The planned BLA submission for omidubicel is supported by a Phase 3 study which met its primary and secondary endpoints. The international, multi-center, randomized Phase 3 study was designed to evaluate the safety and efficacy of omidubicel in patients with hematologic malignancies undergoing a bone marrow transplant compared to a comparator group of patients who received a standard umbilical cord blood transplant. Omidubicel is the first bone marrow transplant cell therapy product to receive Breakthrough Therapy Designation from the FDA and has also received Orphan Drug Designation in the U.S. and EU.

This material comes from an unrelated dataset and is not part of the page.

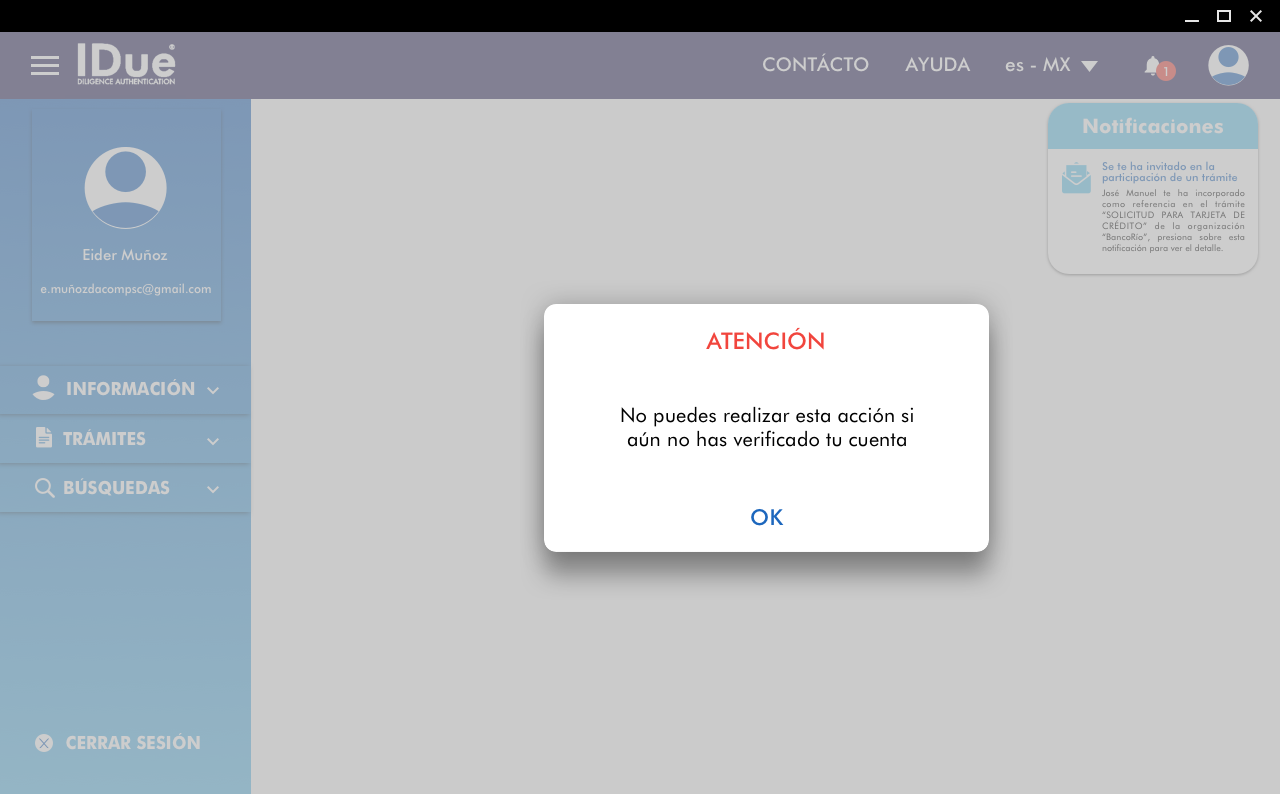Click the IDue logo
The height and width of the screenshot is (794, 1280).
coord(126,64)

As previously announced, given the encouraging Phase 1 data presented at the 2020 ASH (Free ASH Whitepaper) meeting, the company also plans to submit an IND for GDA-201, its expanded natural killer cell investigational therapy, in 2021.

About Omidubicel

Omidubicel is an advanced cell therapy under development as a potential life-saving allogeneic hematopoietic stem cell (bone marrow) transplant solution for patients with hematologic malignancies (blood cancers). In both Phase 1/2 and Phase 3 clinical studies (NCT01816230, NCT02730299), omidubicel demonstrated rapid and durable time to engraftment and was generally well tolerated. Omidubicel is also being evaluated in a Phase 1/2 clinical study in patients with severe aplastic anemia (NCT03173937). The aplastic anemia investigational new drug application is currently filed with the FDA under the brand name CordIn, which is the same investigational development candidate as omidubicel. For more information on clinical trials of omidubicel, please visit www.clinicaltrials.gov.

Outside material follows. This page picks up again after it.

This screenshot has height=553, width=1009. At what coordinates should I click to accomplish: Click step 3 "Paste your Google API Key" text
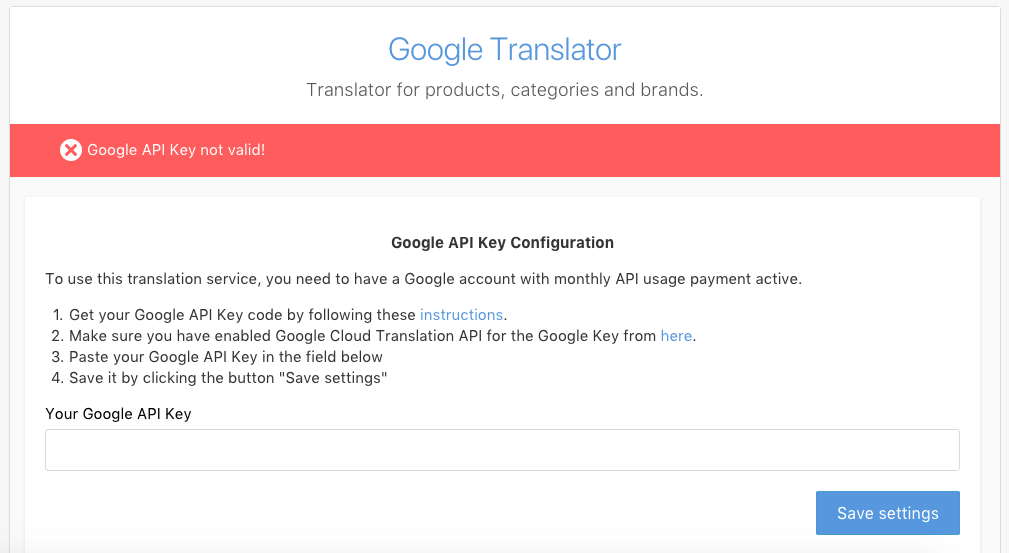[226, 357]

Omidubicel is an investigational therapy, and its safety and efficacy have not been established by the U.S. Food and Drug Administration or any other health authority.

About GDA-201

Gamida Cell applied the capabilities of its NAM-based cell expansion technology to develop GDA-201, an innate natural killer (NK) cell immunotherapy for the treatment of hematologic and solid tumors in combination with standard of care antibody therapies. GDA-201 addresses key limitations of NK cells by increasing the cytotoxicity and in vivo retention and proliferation in the bone marrow and lymphoid organs of NK cells expanded in culture. GDA-201 is in Phase 1 development through an investigator-sponsored study in patients with refractory non-Hodgkin lymphoma and multiple myeloma.1 For more information on the clinical study of GDA-201, please visit www.clinicaltrials.gov.

GDA-201 is an investigational therapy, and its safety and efficacy has not been established by the U.S. Food and Drug Administration or any other health authority.